La fine di un’epoca, Antonello Destefani vende l’azienda Gianan dopo l’ultima vendemmia

Lo storico marchio della Valle Arroscia passa a un giovane imprenditore inglese

Antonello Destefani ha completato l’ultima vendemmia nel suo vigneto. Perché l’erede della storica azienda Gianan passa la mano. Ed è un passaggio definitivo in quanto uno dei più antichi e prestigiosi marchi della Valle Arroscia è venduto ad un giovane di 38 annidi origini inglesi che vive a Lisbona. Certamente è stato un acquisto importante per il nuovo imprenditore agricolo considerato che l’azienda della famiglia Destefani si presentava con 5mila metri quadrati di viti di Ormeasco, 300 ulivi e 6 mila quadrati di terreni oltre all’immobile che ospita cantina, magazzini e i laboratori per il confezionamento dell’olio. 

Una scelta, quella di alienare terreni e marchio, che non deve essere stata facile per Antonello Destefani. “Ho solo una figliaspiega e lei ha scelto altre strade: era normale che scegliessi di vendere proprio per evitare che tutto il patrimonio della mia famiglia rischiasse di finire nell’abbandono”. 

Quindi l’azienda Gianan è soltanto l’ultima a cambiare ʽpadroneʼ, con una scelta che presenta operatori ʽstranieri” in Valle Arroscia. Ma sembra che neppure il clima abbia gradito la dipartita di tanti storici imprenditori dalla valle e dai loro vigneti e oliveti.
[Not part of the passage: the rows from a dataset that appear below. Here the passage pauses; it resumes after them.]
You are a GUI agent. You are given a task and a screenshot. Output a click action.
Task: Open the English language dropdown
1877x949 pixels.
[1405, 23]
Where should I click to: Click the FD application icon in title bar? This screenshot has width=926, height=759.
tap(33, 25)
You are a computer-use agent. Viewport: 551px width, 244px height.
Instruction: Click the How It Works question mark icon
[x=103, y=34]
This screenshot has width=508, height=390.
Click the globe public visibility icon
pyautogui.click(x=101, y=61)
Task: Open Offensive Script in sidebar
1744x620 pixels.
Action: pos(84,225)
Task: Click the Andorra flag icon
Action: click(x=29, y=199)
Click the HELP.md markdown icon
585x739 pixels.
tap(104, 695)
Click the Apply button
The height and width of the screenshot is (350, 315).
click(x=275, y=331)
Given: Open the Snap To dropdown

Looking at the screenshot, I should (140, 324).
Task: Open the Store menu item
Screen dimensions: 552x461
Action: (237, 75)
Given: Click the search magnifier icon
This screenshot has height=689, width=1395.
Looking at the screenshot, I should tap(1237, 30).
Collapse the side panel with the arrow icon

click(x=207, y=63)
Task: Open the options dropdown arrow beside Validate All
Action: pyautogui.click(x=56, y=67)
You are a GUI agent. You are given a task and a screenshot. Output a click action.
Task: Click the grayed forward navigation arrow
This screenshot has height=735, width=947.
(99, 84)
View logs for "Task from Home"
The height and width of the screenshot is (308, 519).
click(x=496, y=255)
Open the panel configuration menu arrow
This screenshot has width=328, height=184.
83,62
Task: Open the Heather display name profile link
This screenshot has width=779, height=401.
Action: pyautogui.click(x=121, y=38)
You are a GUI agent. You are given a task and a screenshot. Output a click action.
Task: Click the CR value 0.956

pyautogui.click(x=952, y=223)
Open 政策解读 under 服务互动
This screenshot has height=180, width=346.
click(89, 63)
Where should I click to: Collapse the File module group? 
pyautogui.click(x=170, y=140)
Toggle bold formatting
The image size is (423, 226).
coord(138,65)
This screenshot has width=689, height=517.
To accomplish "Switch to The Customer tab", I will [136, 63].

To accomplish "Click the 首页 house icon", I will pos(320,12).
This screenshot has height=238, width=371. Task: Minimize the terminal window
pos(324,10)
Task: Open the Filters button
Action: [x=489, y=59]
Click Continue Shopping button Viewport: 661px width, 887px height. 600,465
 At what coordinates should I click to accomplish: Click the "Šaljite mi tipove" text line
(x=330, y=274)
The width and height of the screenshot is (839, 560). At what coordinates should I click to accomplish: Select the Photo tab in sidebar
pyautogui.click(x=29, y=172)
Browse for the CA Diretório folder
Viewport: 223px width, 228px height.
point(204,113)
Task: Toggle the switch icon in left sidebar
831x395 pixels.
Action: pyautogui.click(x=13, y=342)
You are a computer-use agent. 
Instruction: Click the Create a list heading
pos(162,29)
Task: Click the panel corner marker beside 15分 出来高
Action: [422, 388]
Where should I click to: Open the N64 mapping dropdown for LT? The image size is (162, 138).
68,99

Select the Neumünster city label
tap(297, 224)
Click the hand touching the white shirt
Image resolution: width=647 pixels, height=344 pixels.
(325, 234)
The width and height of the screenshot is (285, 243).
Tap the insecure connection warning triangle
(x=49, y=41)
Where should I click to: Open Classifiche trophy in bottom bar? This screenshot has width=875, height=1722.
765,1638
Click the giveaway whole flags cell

 Prima di quest’ultimo, infatti, sono passate di mano le aziende Lupi e Guglierame   , un gruppo notevole di aziende che hanno contribuito alla nascita e alla promozione di Ormeasco, Vermentino, Pigato ed Extravergine d’oliva

Questa vendemmia – precisa Destefani ha sofferto per la situazione climatica tanto che abbiamo il 30/40 per cento in meno di uva con raccolto scarso di ormeasco e pigato mentre, per quanto riguarda la produzione di olio, le prospettive sono anche peggiori, non ci sono olive”. La speranza, quindi, che la stagione del prossimo anno possa far dimenticare questa. “Comunque non ho rimpianti – afferma –. Ho passato la vita qui, ho dato tutto all’azienda con passione e sacrifici: qui ci sono le mie radici e, proprio per questo, mantengo la nostra casa di Ponti di Pornassio anche se andrò ad abitare a Imperia”. Il suo, quindi, non è un abbandono, anzi è la diagnosi di un dolore. “Sono state la Valle Arroscia e l’entroterra tutto – denuncia Destefani a patire quaranta anni di abbandono da parte delle Istituzioni con la conseguenza dello spopolamento del territorio per le mancanze di servizi anche essenziali”.